__TESTO ESTRATTO__.
Un sequel riuscito, coerente, ricco di inventiva ed evoluzioni acrobatiche mozzafiato. Questo dicevano le critiche all’uscita di Cattivissimo me 3. Sette anni dopo, la musica è tutt’altra. Speculare all’ultimo nato della serie. Cattivissimo me 4, in uscita nelle sale italiane oggi, non è esattamente il capolavoro che ci si poteva attendere dal ritorno alla regia di Chris Renaud, l’ideatore della saga iniziata cinque lustri fa, oltre che del primo episodio della serie interamente dedicato ai Minions. Di fatto, l’unico episodio a non aver visto la firma del regista e produttore statunitense nato a Baltimora 58 anni fa è stato il terzo, uscito nelle sale nel 2017 per la regia di Pierre Coffin, che ha messo mano e voce in tutti gli altri. E la sua assenza si nota, eccome.

Ma il film d’animazione divenuto ormai di culto non ne risente più di tanto, a livello di cassa. Dopo poche settimane il film, uscito nelle sale Usa ai primi di luglio, sfiora i 400 milioni di dollari d’incassi – il primo della serie ne aveva totalizzati oltre 500 per l’intera durata della programmazione – avviandosi a bissare il successo del precedente che ha superato il miliardo, collocandosi al decimo posto tra i film d’animazione più remunerativi di tutti i tempi. Anche la prima italiana del 7 agosto non era andata male a livello d’entrate, con oltre 155mila spettatori paganti nel fine settimana e più di un milione di euro.

__Righe di dati__.
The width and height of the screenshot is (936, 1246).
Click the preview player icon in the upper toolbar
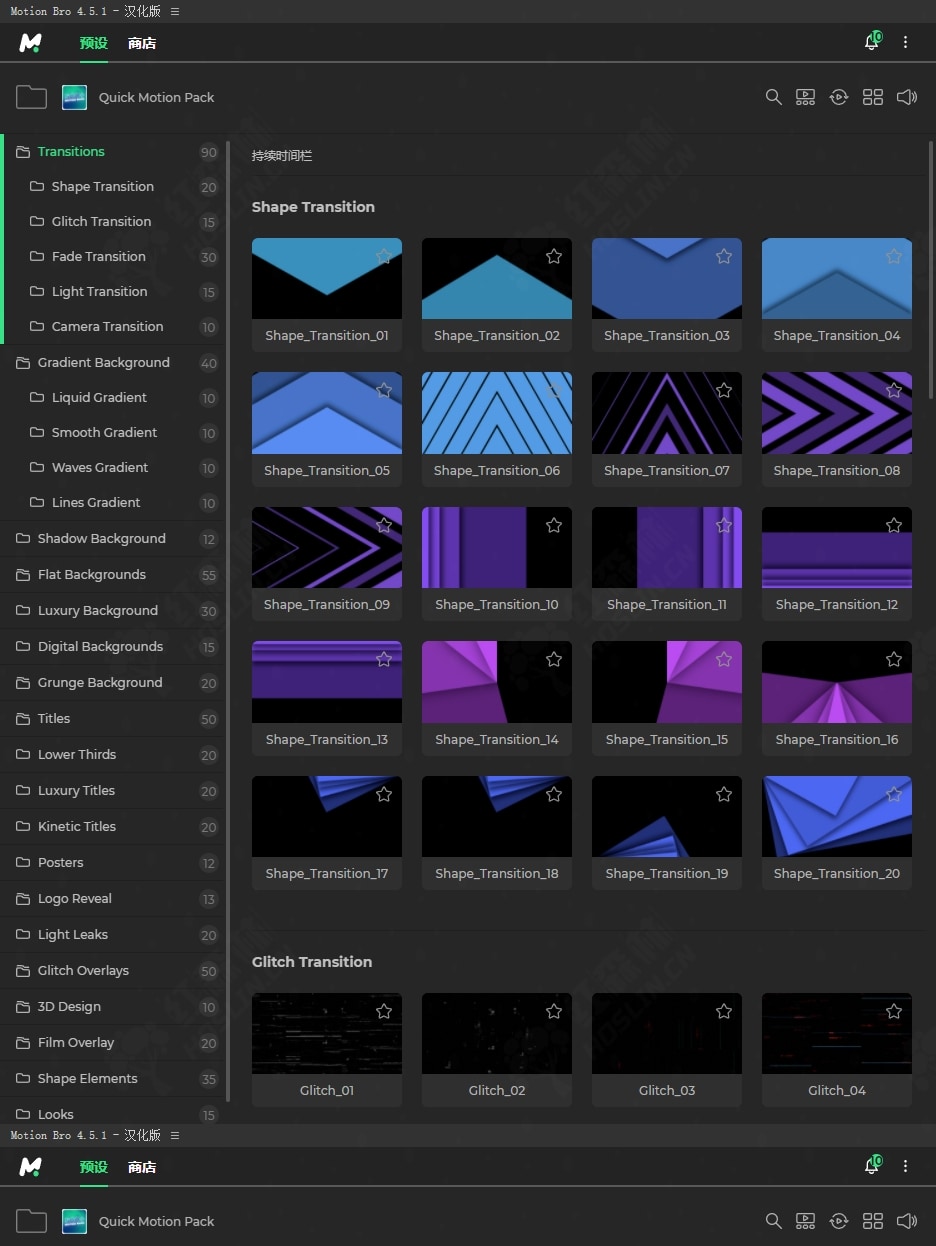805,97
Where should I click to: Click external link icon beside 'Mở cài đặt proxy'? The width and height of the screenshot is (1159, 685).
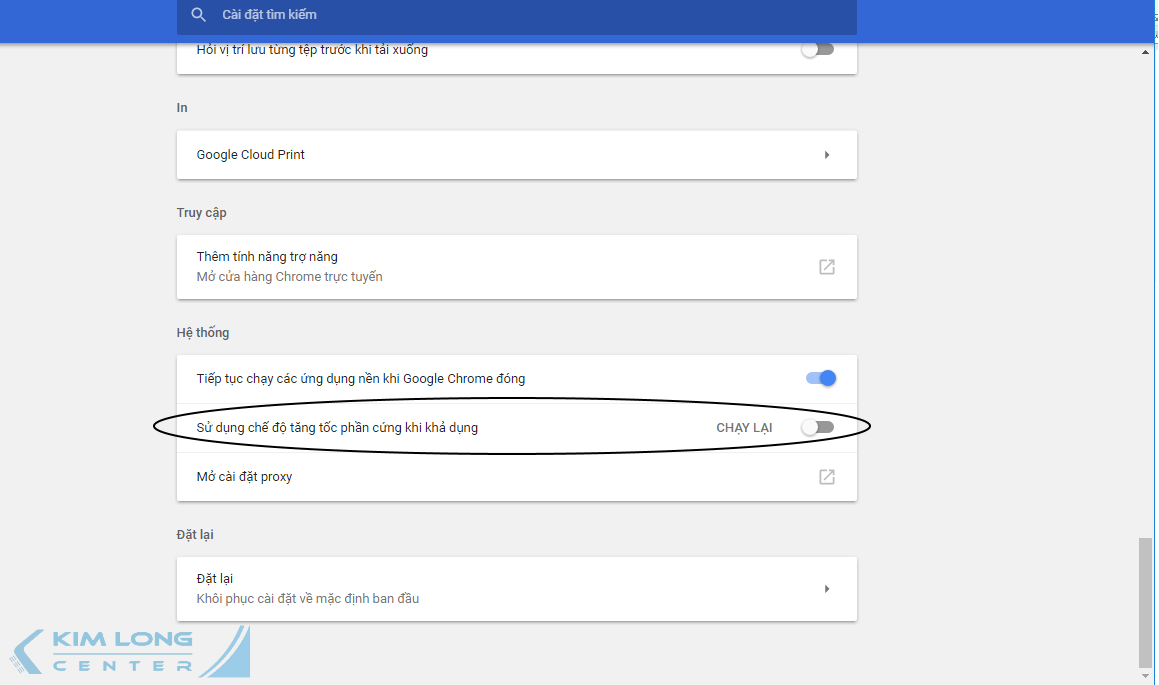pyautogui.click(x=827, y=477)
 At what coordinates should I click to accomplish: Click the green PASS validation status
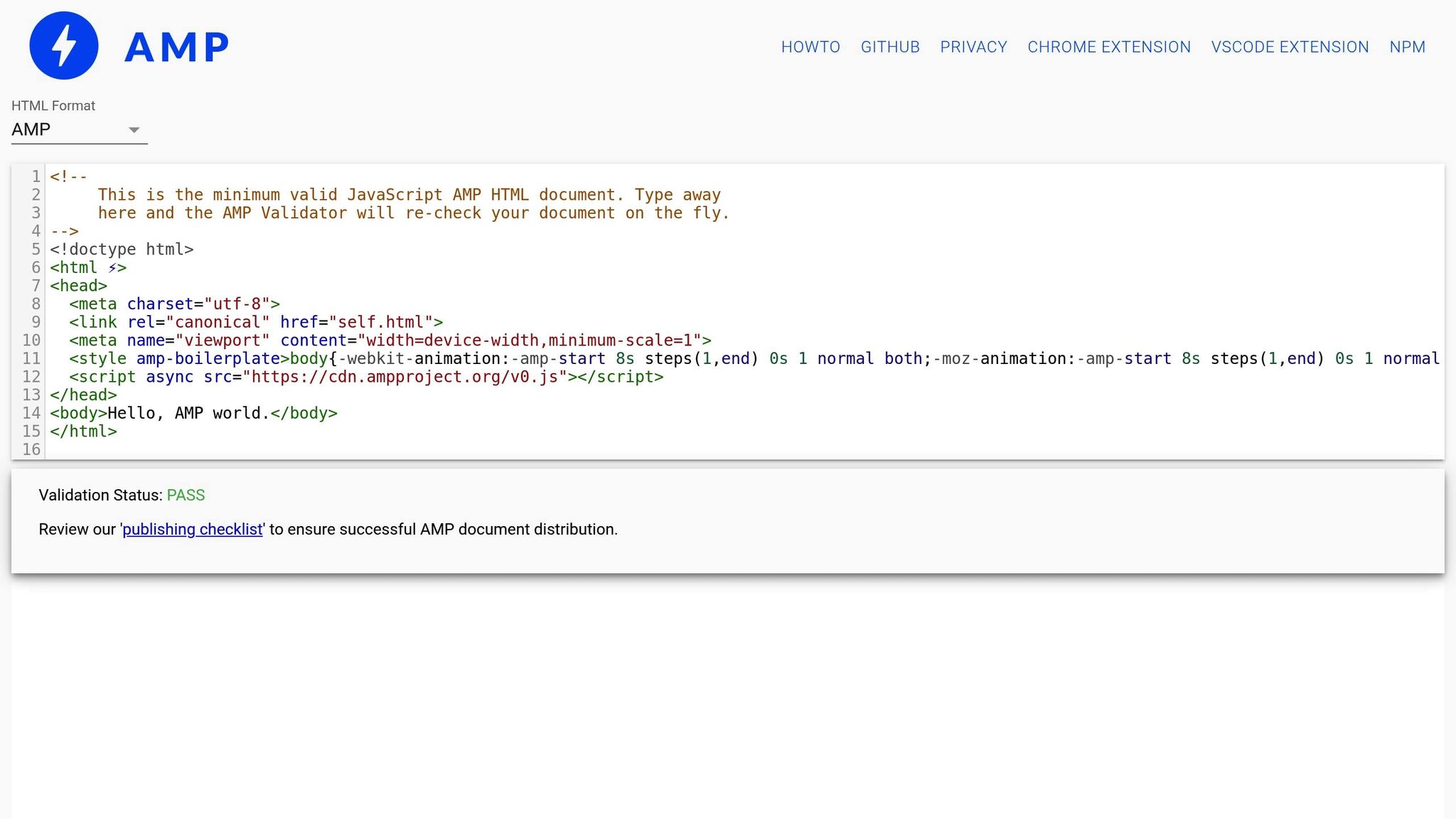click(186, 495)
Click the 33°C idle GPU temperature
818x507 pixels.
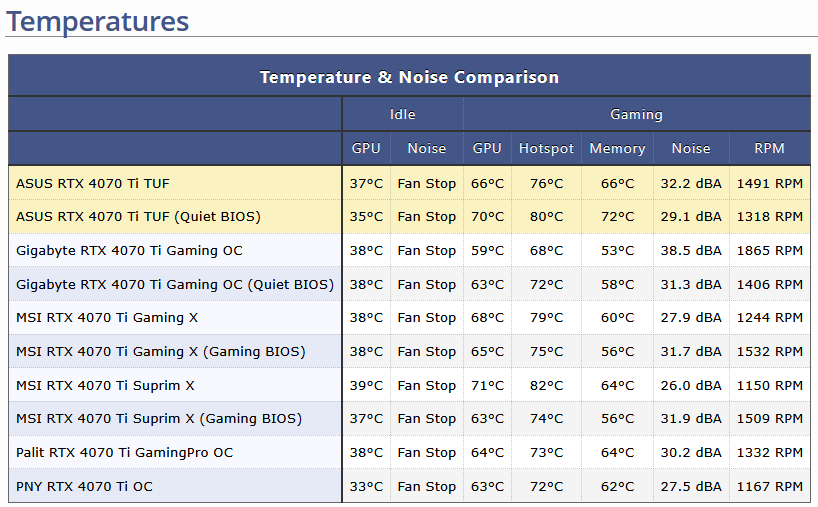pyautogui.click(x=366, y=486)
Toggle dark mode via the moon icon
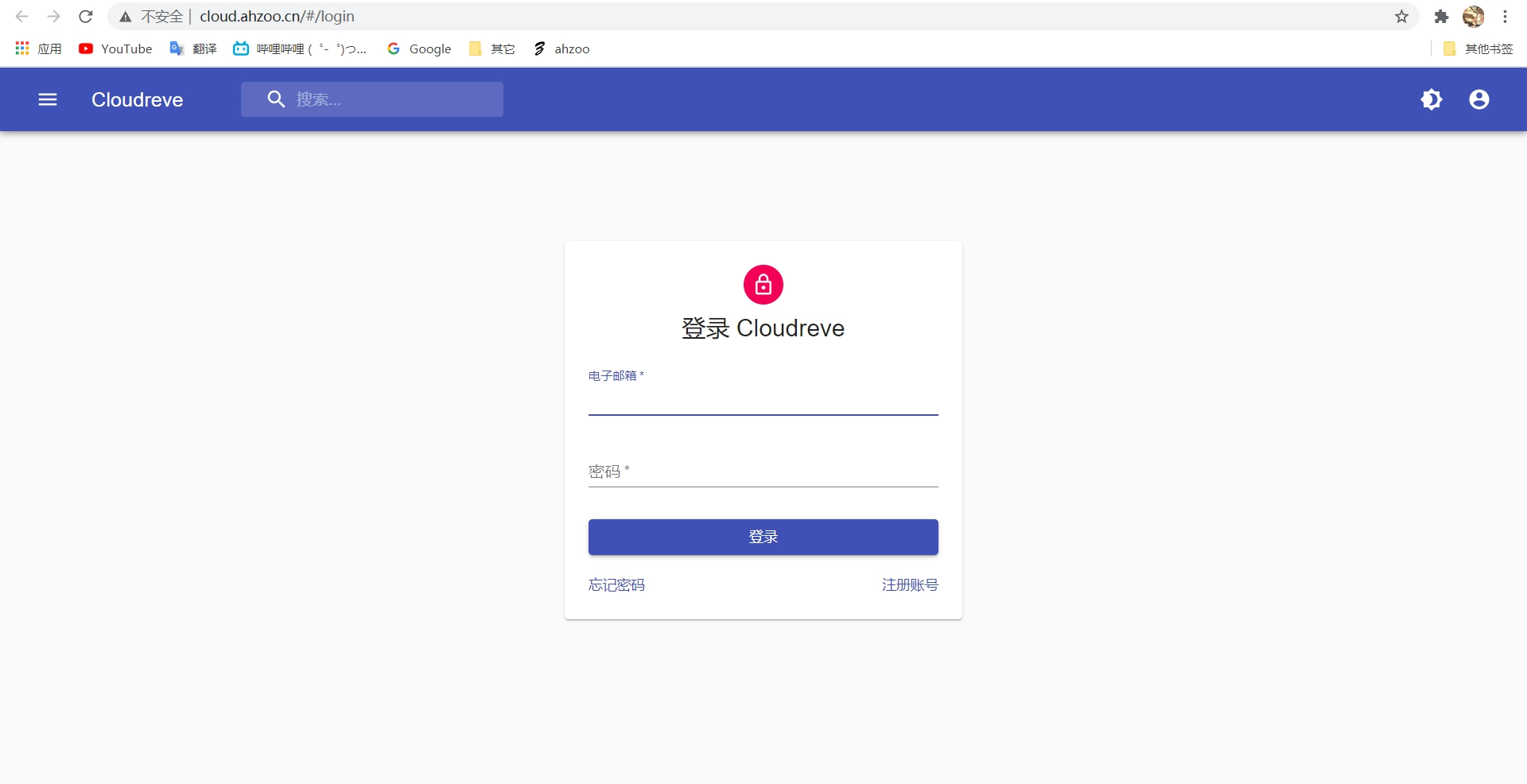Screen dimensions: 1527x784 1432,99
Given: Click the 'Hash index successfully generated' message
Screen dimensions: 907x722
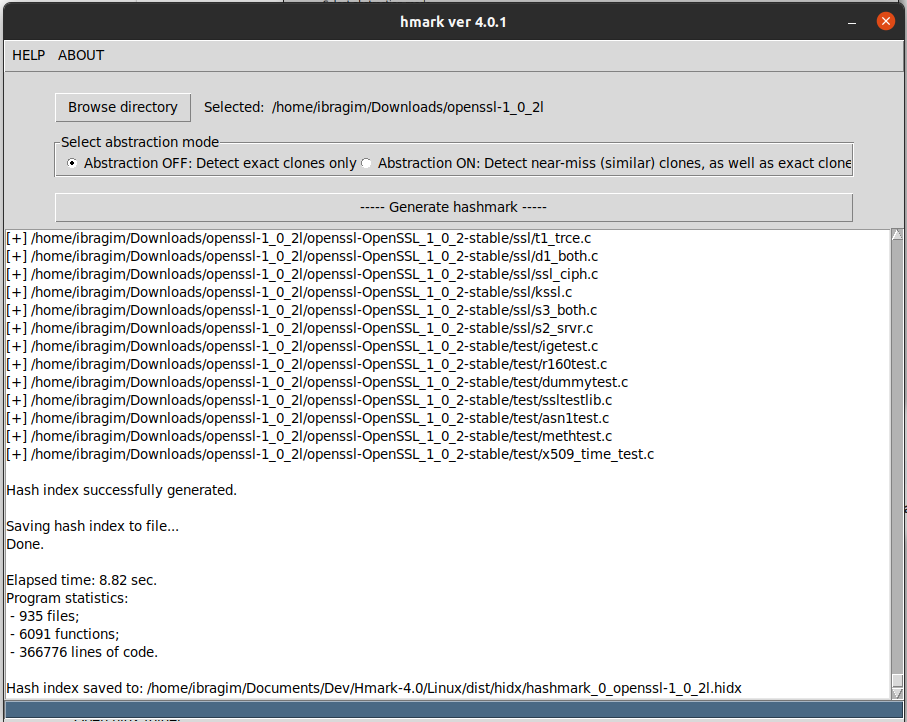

__AZIONI RICHIESTE__.
1. Per favore, restituisci fedelmente le righe di dati dall'inizio fino alla riga che contiene "Screen dimensions: 1527x784 1432,99", entrambe incluse. Lascia fuori le immagini.
2. Completa la parte successiva dell'articolo su Cattivissimo me 4, proseguendo dopo l'ultima frase riportata.

__ESITI PER COMPITO__.
1.
The width and height of the screenshot is (936, 1246).
Click the preview player icon in the upper toolbar
805,97
Where should I click to: Click external link icon beside 'Mở cài đặt proxy'? The width and height of the screenshot is (1159, 685).
pyautogui.click(x=827, y=477)
 At what coordinates should I click to accomplish: Click the green PASS validation status
click(186, 495)
Click the 33°C idle GPU temperature
818x507 pixels.
pyautogui.click(x=366, y=486)
Toggle dark mode via the moon icon
Screen dimensions: 1527x784 1432,99

2.
Non che il neonato Cattivissimo non meriti il prezzo del biglietto, tutt’altro: i mitici Minions continuano a far ridere con il loro bislacco esperanto e le loro stramberie, qualche personaggio secondario appare degno della saga famigliare, ma Cattivissimo me 4 appare un po’ giù di corda, un po’ troppo posticcio per dare una sferzata alla serie, soldini a parte. Di nuovo c’è il pargoletto della coppia, nato da Gru e Lucy, che vede il padre come il fumo negli occhi. C’è l’ennesimo supercattivo che tenta di fare la pelle a tutta la famiglia, messa sotto copertura, grazie a una superarma mutuata dalla pulsione per gli scarafaggi. C’è un’adolescente smaniosa e spocchiosa, Poppy, che scoprendo l’identità segreta di Gru lo ricatta coinvolgendolo in un colpo nella vecchia scuola dei supercattivi. Poi ci sono le citazioni ai fantastici quattro (anzi cinque) e le autocitazioni, con tutta la banda dei cattivi nell’incoerente balletto carcerario finale. Troppa roba per dire qualcosa di nuovo.

Forse la cosa che funziona di meno, però, è quanto detto all’inizio: l’incoerenza del sequel col capitolo precedente e della storia in sé. Chi si attendeva un vero seguito rispetto a Cattivissimo 3, con la caccia al fratellone cattivo datosi alla fuga con tutta la banda dei Minions, troppo puri per restare al servizio del bene e della Lega anticattivi, resta deluso: di Dru non c’è traccia, se non un’amena comparsata finale, come il sottostimato dottor Nefario. La cosa può non essere casuale, ma aprire la strada al quinto capitolo della serie. Neanche a livello musicale l’ultimo nato in casa Illumination convince più di tanto: appare sottotono, non lascia il segno. Insomma, troppa America e poca Francia, aridatece Coffin e le sue animazioni, anche se il pubblico dei piccoli come dei grandi amerà il neonato Cattivissimo 4 come e più degli altri. C’è da giurarci.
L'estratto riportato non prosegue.